##### Text under study

All art is quite useless.

All art is quite useless.

Do you wonder if there is a meaning to art?

Oscar Wilde will always be one of the most recognizable names in literature. The flow and style of his writing is so undoubtedly unique to him that it is easy to recognize his writing within 3 sentences of reading. The Picture of Dorian Gray is the crown jewel of Wilde’s portfolio, and in this book he reveals his message as early as the preface. Wilde’s Preface is crafted in the style where there are numerous sentences that carry strong messages on how to perceive art, with some resonating more for people based on who they are. The Preface ends with a seemingly bizarre set of lines when viewed in the context of Wilde’s status as a creator of art. These give a perspective on what the meaning of art is.

“We can forgive a man for making a useful thing as long as he does not admire it. The only excuse for making a useless thing is that one admires it intensely.

All art is quite useless.


Every person who listens to a song hears different lines that speak at differing depths to the soul. The emotional reactions created by art are the main product of it, and these reactions reflect truth that cannot be cast aside. This is a principle of all art. 

Claude Monet was the French painter who founded impressionism. Monet worked at a similar time as Wilde, and his style was also transcendent within the area of his craft. Monet used a variety of unique techniques that enhanced the spontaneity and immersion of his works. Some of the signatures of his works were painting outside, using light colors, using thick paint, and painting in quick but detailed strokes. Monet painted at a time where art was taught by analyzing and copying the styles of the past, and he despised this philosophy towards art, which I think shows in his paintings.

Impression, Soleil Levant. Claude Monet, 1872. (Translates to Impression, Sunrise).

Monet’s and Wilde’s works both embody a perspective on what masterful art can mean to someone. I believe that both artists saw art as a mirror of human emotion. In The Picture of Dorian Gray, the protagonist looks at a painting of himself to assess his moral standing, and Monet’s art captures the real world with all real details that place the viewer where he stood, but in their own perspective. In Wilde’s opinion, from the perspective of a creator of a masterpiece, all art is quite useless, but from the perspective of a perceiver, art reflects truth that cannot be cast aside. There are truths about all of us that have not yet been realized, and there are mirrors with words written, paint splattered, and sounds created on them that reflect what we are looking for. To me, that presence of a mirror is the meaning of art.

##########
##### Supplied records

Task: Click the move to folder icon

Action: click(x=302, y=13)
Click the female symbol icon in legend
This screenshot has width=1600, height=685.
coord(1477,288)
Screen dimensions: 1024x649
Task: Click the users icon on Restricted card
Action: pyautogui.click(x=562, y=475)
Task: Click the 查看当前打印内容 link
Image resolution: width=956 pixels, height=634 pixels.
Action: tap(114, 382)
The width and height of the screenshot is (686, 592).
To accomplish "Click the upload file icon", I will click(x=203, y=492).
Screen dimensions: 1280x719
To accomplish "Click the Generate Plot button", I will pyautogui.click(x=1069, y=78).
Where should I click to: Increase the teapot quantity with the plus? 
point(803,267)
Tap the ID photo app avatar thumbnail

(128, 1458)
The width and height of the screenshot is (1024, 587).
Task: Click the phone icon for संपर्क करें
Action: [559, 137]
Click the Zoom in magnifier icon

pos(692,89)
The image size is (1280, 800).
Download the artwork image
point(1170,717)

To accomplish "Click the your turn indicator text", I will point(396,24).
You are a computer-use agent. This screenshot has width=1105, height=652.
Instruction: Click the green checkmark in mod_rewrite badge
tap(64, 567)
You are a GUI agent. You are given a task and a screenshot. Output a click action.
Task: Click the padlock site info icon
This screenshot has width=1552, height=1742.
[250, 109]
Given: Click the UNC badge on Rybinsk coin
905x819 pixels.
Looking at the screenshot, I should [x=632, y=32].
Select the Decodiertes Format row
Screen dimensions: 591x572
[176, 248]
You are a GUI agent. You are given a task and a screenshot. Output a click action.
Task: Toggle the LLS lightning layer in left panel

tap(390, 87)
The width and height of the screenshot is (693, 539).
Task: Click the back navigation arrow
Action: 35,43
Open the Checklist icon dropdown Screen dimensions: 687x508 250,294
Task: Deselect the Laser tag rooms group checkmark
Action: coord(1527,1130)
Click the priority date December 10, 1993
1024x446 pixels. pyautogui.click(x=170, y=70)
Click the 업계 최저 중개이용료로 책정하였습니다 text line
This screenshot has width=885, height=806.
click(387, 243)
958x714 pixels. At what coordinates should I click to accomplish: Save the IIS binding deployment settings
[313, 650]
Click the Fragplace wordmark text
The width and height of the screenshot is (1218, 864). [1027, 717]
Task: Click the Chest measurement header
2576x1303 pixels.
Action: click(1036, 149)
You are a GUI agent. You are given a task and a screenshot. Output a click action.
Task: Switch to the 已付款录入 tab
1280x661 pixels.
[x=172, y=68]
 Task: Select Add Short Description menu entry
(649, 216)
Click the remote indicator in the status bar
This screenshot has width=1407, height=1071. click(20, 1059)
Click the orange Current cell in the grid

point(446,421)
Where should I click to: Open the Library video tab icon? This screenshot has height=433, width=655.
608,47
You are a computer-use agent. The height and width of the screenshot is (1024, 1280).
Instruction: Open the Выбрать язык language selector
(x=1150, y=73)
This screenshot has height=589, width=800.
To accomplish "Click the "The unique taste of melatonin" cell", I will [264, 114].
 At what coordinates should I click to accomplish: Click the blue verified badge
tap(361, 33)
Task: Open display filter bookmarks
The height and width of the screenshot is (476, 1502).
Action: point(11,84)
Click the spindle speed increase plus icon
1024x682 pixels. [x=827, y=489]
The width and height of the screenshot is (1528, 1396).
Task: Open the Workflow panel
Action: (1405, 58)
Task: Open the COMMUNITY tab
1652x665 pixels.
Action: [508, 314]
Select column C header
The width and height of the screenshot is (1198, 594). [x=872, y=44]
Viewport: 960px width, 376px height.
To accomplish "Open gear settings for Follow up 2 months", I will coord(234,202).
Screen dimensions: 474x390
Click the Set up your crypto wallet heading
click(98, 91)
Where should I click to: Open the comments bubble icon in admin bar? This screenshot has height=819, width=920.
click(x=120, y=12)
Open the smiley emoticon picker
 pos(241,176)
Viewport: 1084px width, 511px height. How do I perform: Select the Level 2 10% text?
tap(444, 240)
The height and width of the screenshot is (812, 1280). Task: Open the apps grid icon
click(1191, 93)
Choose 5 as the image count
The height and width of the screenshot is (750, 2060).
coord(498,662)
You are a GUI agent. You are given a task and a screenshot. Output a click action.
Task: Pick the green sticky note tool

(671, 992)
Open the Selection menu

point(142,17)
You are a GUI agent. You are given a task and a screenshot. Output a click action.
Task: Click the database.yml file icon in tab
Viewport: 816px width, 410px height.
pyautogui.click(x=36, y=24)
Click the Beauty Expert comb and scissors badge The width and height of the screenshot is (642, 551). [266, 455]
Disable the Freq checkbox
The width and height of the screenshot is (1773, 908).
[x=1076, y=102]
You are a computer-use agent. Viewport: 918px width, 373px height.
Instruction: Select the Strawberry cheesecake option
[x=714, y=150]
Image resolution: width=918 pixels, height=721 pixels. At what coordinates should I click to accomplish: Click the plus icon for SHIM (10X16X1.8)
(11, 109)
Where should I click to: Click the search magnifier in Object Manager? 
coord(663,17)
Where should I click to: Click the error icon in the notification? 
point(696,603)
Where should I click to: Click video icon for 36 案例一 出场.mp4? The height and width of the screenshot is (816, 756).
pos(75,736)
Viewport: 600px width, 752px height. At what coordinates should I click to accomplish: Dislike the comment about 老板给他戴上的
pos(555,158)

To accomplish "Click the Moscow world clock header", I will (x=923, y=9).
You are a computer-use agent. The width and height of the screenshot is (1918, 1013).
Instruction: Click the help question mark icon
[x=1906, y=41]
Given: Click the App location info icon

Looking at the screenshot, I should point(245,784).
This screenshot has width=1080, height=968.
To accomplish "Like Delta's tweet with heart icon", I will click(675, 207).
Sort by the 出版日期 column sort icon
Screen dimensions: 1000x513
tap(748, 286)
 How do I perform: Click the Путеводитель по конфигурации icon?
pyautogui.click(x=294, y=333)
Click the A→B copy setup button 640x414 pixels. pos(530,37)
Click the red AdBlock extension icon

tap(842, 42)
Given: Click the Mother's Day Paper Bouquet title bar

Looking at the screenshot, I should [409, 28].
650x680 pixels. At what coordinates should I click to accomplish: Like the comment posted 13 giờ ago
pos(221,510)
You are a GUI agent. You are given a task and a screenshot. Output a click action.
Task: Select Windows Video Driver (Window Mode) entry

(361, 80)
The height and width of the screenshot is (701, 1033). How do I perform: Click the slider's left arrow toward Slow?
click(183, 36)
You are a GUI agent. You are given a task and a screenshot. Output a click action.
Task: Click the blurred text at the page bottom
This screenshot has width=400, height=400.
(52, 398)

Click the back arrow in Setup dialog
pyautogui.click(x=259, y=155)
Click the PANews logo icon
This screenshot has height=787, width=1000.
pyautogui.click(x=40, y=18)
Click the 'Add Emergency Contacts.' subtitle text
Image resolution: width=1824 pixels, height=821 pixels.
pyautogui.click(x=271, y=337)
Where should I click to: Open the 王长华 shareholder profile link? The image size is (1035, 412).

##########

Work order ->
Retype the part of the essay on the meaning of art that runs from "Every person who" to "in his paintings.".

Solution for this task ->
Every person who listens to a song hears different lines that speak at differing depths to the soul. The emotional reactions created by art are the main product of it, and these reactions reflect truth that cannot be cast aside. This is a principle of all art. 

Claude Monet was the French painter who founded impressionism. Monet worked at a similar time as Wilde, and his style was also transcendent within the area of his craft. Monet used a variety of unique techniques that enhanced the spontaneity and immersion of his works. Some of the signatures of his works were painting outside, using light colors, using thick paint, and painting in quick but detailed strokes. Monet painted at a time where art was taught by analyzing and copying the styles of the past, and he despised this philosophy towards art, which I think shows in his paintings.